The low expression of NIPs in Arabidopsis suggests that transcripts encoding NIPs may be rare also among ESTs from other species (Alexandersson et al., 2005). This indicates that many NIPs are yet to be identified in species for which a complete genomic sequence is not available. Nevertheless, we do find gymnosperm ESTs encoding NIPs that firmly cluster with NIP3s and NIP2s. Although the NIP3 group is well supported there is a large variation in the ar/R filters. The SmNIP3s can be divided into three types based on the ar/R filters (SIAR, PNAR, ANAR). Whether these also translate into differences in substrate specificity and if they differ in specificity from the other NIP3s remain to be seen. The NIP2 group contains the best characterized NIPs regarding their physiological function and have been shown to have a role in the uptake and distribution of silicic acid within the plant (Ma et al., 2006). NIP2 homologs have previously only been reported from monocots and dicots (Ma et al., 2008) but the, in this study identified, gymnosperm NIP2 suggest that this physiological function was present in a common ancestor of gymnosperms and angiosperms. Two other gymnosperm NIPs appear to correspond to the NIP1s judging from a strictly conserved ar/R filter (WVAR), although the bootstrap support for such an association is weak. Hence, both NIP1s and NIP2s may be present in many seed plants although most dicots seem to have lost the NIP2s.
SIP2s Evolved Later
The SIPs cluster together with the algal MIPC with high bootstrap support which may indicate an orthologous relationship. Intriguingly, previous analyses have indicated that MIPCs are actually more related to AQP11/12 in mammals than SIPs and this have hampered the classification of the MIPCs as SIPs (Anderberg et al., 2011). The two SIPs of P. patens and the single SIP of S. moellendorffii all clearly belong to the SIP1 group whereas the angiosperms also have a SIP2 group. The hydrophobic ar/R filter of the SIPs from moss and spikemoss also supports the SIP1 classification. Our result is consistent with previous analyses of ESTs (Johanson and Gustavsson, 2002) suggesting that SIP2s have only evolved in the angiosperms whereas SIP1s go deeper and are present in all terrestrial plants sharing a common ancestor with the mosses.

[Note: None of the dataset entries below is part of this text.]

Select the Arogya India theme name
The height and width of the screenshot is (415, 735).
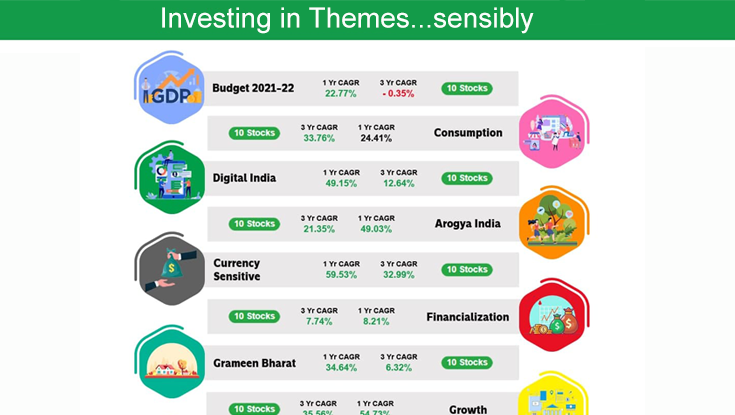466,224
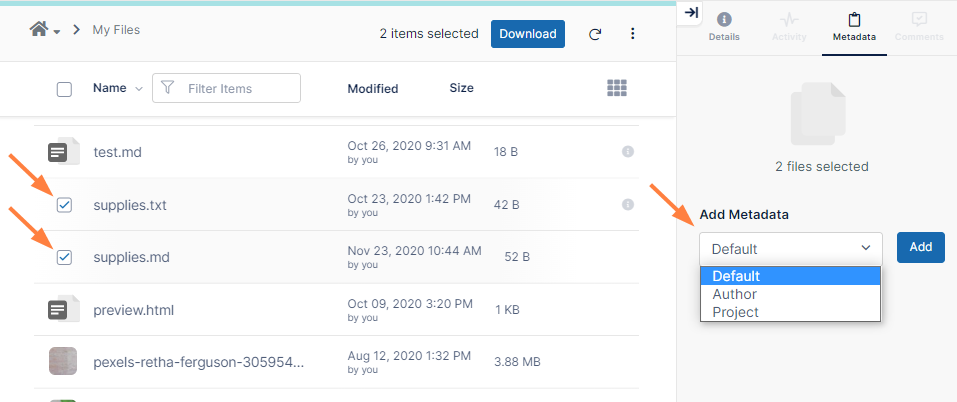Click info icon for supplies.txt
This screenshot has width=957, height=402.
(x=628, y=204)
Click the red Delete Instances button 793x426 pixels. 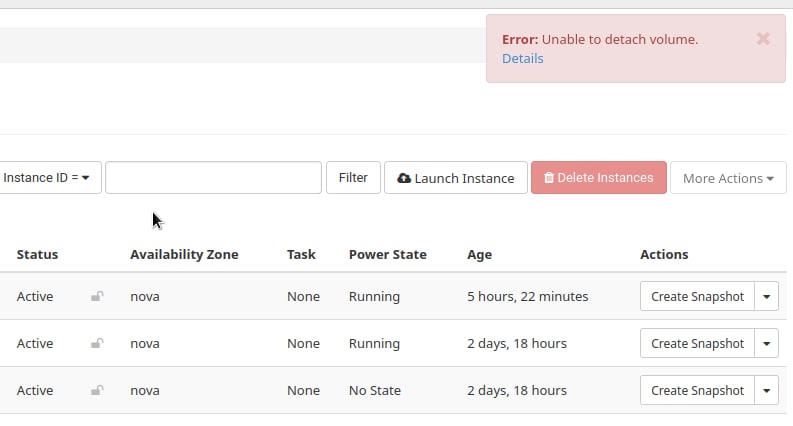(x=598, y=178)
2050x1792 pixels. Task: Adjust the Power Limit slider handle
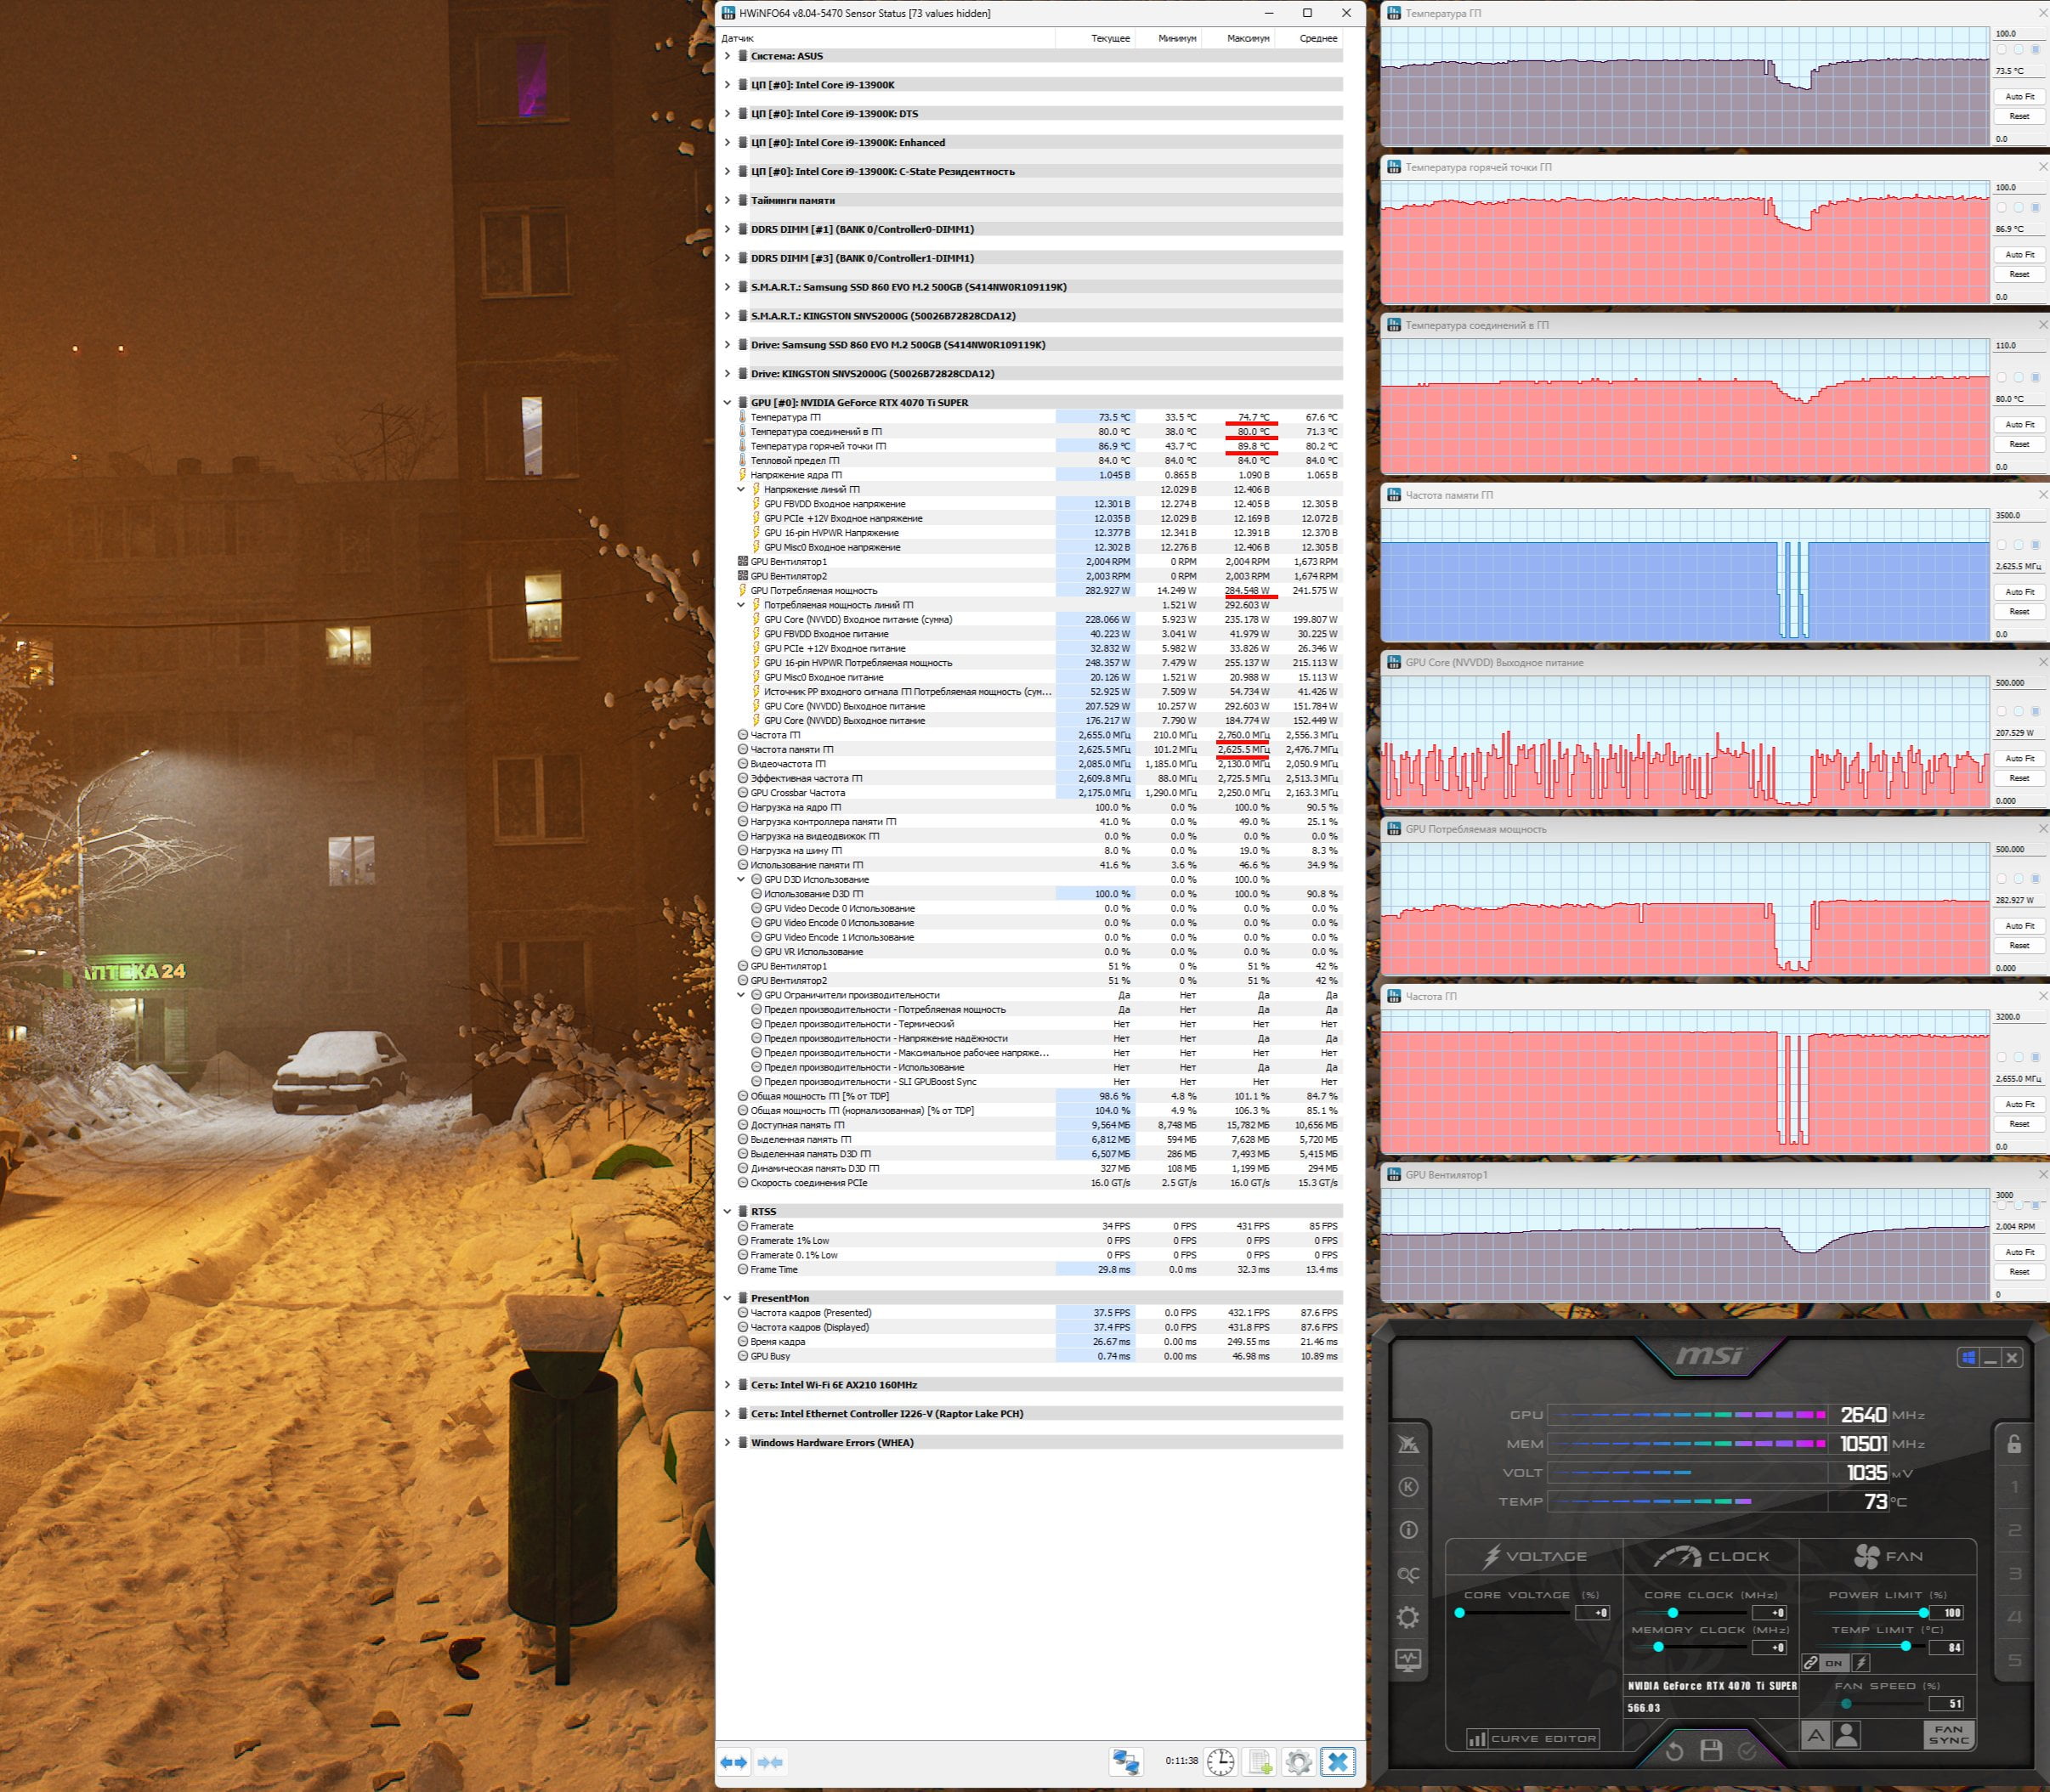pos(1923,1613)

XIPs – Alternative Alignments and Functional Redundancy
There are three XIPs encoded in the genome of S. moellendorffii compared to two in P. patens. Previous analyses have shown that XIPs from moss and spikemoss are basal to all XIPs from higher plants (Gupta and Sankararamakrishnan, 2009). So far XIPs from higher plants have only been found in dicot plants and these cluster into XIP1s and XIP2s, although the latter have only been identified in two species (Ricinus communis and Populus trichocarpa). There have been several alternative suggestions for how H5 should be aligned to reference sequences and this has resulted in alternative ar/R filters, deviating at the second position. Here we suggest yet another alignment of H5, based on hydrophobicity plots (data not shown), where the predicted transmembrane region is shifted four residues toward the N-terminus of XIPs. Like earlier alignments this would preserve a glycine or an alanine at the position corresponding to G203 in SoPIP2;1, which is important for the close packing of H5 and H2 (Bansal and Sankararamakrishnan, 2007). More importantly, all XIPs will now have a conserved glycine also at the position corresponding to F207 in SoPIP2;1, which will release the structural constraint in H2 at the position corresponding to G82 in SoPIP2;1. This is consistent with the large size variation of amino acids (G/A/S/V/F) found at this position in the XIPs. This new alignment results in a slightly more hydrophobic filter with valine at the second position in the dicot XIPs. At this position SmXIP1;3 has a threonine whereas the PpXIP1;1 and SmXIP1;1–1;2 have isoleucine or valine similar to dicot XIPs. Nevertheless, the PpXIP1;1 and SmXIP1;1–1;2 deviate from other XIPs in having a TIP-like ar/R filter with histidine in the first position. Interestingly, the XIPs have recently been lost in both monocots and in Arabidopsis. These evolutionary events as well as the change of ar/R filters in higher plants may have been possible due to a functional redundancy with TIPs. However, with the present understanding of MIP subcellular localization this scenario is unlikely since the XIPs of higher plants have been shown to be targeted to the plasma membrane (Bienert et al., 2011) whereas TIPs reside in the tonoplast (Jauh et al., 1999).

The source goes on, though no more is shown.